Afterwards, she longed to be treated like an adult, despite still only being 14 years old, and her relationship with her mom soon became ‘strained.’
‘I hated the idea of anyone treating me any differently than the real adults. It didn’t help that the power dynamics had already started shifting,’ she continued.
‘I was now providing for both mom and myself. Plus, I wasn’t a virgin anymore. It irritated the s**t out of me that mom didn’t realize that she was in the presence of a woman now.
‘The closer I got to my 15th year, the further I pulled away from mom. I felt like she was always disapproving of something or mad at someone (often me), hating everything about the music industry and threatening to pull me out of it and make me go back to public school…

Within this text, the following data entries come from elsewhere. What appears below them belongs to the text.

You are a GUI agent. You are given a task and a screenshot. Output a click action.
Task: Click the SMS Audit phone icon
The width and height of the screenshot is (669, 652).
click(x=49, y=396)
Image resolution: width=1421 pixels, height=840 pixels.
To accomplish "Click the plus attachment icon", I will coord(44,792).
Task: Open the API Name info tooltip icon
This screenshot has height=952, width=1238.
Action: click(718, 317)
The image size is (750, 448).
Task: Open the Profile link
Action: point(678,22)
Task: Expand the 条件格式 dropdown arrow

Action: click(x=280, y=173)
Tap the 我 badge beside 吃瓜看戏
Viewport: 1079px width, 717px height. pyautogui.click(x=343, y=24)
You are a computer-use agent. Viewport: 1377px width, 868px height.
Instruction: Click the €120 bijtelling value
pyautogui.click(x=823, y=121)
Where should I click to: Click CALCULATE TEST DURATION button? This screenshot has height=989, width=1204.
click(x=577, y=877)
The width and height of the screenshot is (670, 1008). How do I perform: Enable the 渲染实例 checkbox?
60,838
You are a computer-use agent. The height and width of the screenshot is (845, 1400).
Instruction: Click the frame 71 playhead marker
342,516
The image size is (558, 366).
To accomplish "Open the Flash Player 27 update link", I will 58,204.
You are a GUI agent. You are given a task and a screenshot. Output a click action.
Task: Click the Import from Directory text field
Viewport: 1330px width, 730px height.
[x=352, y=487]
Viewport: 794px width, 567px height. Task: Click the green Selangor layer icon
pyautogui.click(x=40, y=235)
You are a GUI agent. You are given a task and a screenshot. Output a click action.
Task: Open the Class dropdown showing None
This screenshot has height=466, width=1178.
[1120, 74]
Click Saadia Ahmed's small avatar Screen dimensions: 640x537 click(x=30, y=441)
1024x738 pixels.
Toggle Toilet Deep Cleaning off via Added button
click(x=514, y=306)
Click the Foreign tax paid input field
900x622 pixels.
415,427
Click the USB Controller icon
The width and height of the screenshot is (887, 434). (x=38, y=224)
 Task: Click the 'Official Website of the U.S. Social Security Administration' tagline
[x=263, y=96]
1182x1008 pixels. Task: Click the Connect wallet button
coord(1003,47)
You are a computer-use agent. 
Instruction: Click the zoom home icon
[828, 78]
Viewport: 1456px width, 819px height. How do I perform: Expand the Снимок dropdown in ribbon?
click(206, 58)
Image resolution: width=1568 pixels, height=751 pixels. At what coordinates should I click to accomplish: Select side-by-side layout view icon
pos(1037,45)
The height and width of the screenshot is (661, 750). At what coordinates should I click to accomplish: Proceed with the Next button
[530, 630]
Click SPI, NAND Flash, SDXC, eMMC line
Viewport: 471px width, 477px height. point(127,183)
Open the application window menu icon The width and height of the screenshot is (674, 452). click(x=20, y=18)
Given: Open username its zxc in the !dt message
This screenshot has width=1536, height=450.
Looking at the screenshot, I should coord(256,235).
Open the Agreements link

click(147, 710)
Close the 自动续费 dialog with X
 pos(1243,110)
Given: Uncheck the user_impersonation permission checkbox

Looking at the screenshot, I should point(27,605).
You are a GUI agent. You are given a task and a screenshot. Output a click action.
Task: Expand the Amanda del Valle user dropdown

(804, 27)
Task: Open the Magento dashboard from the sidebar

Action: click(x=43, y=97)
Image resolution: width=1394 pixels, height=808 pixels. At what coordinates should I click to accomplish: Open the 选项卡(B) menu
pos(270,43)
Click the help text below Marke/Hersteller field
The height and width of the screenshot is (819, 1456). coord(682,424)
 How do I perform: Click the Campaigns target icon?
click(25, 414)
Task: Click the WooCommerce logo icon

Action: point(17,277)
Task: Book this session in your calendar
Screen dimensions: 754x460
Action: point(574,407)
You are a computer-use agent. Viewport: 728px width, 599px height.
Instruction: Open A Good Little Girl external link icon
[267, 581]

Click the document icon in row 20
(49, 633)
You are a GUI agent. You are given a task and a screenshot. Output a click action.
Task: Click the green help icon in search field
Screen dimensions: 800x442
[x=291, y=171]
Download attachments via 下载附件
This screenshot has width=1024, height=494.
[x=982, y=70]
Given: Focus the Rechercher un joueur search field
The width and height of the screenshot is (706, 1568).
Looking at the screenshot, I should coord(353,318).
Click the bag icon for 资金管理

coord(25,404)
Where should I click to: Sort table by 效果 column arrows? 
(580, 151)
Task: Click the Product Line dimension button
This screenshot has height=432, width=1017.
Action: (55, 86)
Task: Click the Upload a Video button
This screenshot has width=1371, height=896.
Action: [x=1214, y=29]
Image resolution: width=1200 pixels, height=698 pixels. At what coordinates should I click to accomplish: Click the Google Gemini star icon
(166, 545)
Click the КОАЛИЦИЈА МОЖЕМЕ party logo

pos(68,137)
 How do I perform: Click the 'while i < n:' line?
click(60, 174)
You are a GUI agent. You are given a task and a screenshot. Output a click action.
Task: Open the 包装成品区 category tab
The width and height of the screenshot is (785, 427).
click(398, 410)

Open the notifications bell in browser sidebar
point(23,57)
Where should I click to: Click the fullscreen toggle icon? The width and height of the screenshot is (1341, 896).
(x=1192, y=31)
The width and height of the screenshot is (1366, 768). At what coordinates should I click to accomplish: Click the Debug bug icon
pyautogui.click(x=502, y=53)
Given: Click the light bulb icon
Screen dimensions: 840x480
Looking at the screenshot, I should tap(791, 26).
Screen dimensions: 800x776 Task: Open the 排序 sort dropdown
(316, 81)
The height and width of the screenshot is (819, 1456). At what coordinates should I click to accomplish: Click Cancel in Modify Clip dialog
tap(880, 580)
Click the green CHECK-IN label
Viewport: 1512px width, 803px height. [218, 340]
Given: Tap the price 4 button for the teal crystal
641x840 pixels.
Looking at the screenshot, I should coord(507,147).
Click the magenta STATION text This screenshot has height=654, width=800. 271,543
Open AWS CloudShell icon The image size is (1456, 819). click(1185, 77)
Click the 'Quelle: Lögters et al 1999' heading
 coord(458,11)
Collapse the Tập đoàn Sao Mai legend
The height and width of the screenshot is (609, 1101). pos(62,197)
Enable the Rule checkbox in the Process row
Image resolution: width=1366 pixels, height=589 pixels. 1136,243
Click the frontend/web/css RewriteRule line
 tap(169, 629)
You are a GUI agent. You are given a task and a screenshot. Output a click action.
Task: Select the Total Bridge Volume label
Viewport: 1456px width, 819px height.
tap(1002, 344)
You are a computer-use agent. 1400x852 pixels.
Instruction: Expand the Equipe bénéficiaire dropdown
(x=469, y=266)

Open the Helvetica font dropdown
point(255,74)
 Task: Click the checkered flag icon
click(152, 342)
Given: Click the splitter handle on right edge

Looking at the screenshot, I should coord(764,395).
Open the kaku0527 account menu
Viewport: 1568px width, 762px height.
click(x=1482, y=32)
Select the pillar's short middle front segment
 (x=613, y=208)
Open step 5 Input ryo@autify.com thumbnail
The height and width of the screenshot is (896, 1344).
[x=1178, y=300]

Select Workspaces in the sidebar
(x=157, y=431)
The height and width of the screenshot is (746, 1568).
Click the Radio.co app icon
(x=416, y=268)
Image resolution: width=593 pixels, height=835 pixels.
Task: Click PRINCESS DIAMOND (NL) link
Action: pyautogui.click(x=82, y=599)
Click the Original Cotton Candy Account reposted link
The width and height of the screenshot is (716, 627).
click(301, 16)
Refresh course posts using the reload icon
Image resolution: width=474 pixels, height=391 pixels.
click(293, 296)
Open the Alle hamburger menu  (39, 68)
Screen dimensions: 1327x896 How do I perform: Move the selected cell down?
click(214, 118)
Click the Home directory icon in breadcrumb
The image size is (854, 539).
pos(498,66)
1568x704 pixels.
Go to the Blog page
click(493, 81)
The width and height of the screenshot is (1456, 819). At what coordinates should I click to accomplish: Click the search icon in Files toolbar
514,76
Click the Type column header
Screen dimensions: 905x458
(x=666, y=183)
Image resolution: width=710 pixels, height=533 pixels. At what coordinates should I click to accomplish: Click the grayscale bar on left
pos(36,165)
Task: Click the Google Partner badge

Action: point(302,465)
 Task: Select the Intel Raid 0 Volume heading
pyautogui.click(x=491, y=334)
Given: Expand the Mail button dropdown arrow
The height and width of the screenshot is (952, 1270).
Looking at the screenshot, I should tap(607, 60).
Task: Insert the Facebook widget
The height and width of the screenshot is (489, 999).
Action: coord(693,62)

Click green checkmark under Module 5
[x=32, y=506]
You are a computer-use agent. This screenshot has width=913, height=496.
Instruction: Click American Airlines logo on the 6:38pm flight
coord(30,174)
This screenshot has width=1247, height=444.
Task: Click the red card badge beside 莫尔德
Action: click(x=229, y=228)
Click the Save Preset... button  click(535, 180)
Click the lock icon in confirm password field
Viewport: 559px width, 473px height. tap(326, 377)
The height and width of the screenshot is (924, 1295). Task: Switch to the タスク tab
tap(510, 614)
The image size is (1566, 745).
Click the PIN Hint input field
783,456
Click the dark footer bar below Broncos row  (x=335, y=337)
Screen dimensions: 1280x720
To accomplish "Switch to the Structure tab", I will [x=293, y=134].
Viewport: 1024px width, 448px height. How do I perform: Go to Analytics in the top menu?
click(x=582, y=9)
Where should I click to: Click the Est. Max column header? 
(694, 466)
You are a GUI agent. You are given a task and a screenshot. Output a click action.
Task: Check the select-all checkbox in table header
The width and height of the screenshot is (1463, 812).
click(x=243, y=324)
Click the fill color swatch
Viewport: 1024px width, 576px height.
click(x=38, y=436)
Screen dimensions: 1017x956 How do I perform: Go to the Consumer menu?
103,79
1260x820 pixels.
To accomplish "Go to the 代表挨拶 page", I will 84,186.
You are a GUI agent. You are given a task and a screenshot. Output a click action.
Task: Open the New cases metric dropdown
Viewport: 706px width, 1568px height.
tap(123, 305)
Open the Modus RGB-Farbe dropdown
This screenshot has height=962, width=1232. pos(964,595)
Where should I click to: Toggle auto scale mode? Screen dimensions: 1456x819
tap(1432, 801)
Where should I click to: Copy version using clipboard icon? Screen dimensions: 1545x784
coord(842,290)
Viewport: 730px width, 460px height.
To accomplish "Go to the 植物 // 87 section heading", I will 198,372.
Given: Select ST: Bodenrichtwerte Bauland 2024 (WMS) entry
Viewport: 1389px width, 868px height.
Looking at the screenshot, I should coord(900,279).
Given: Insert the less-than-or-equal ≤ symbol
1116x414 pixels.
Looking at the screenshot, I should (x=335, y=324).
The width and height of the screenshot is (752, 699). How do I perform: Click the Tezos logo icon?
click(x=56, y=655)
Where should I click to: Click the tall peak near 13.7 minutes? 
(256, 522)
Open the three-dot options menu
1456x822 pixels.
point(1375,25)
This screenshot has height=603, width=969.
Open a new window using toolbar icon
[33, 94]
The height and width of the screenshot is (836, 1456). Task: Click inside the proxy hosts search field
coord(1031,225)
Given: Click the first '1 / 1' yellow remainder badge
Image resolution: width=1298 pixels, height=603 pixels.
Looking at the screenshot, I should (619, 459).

‘I think, in many ways, she wanted it to stop, but felt we were in way too deep.’
She said her mom would often become volatile with her when she drank, which was becoming more often as JoJo’s career grew.
She recalled how her mom would launch blistering attacks against her, which left her feeling like she wasn’t good enough.
JoJo said her mom would tell her things like, ‘You’re acting like a disgusting, ungrateful, spoiled brat,’ and, ‘This industry has sucked all the goodness out of you.’
‘Vitriolic verbal jabs like these were increasingly common, and they hissed out of her mouth even more easily when she was under the influence,’ wrote the star.
‘I knew she loved me. I never doubted that. But she also deeply resented – and possibly even hated – me now. I hated her, too.’
She said she once got into a physical fight with her mom in the lobby of a hotel, which resulted in them fiercely ‘shoving one another.’
And one time when she asked her mom to leave the studio whilst she was recording her second LP, her mom threatened to end her life.
JoJo said she received a series of harrowing texts from her mother that said she would be better off without her, worried, she rushed to her hotel room.
‘The door to her room was locked and dead-bolted. I was banging and yelling through the wood that divided us,’ JoJo said.
‘After what felt like a long time, she finally opened up and stood in front of me: naked, tiny, and soaked from tears. The bathwater was running and she had the hair dryer turned on.’
JoJo said she held her mom and ‘begged her to stay alive’ for a long time, and she ultimately calmed down.
All the while, JoJo’s career continued to soar. She starred in her first movie, Aquamarine, in 2006 alongside Emma Roberts and Sara Paxton, which was followed by the film RV starring Robin Williams later that year.
Her second album, The High Road, dropped in October 2006, and it debuted at number three on the Billboard 200.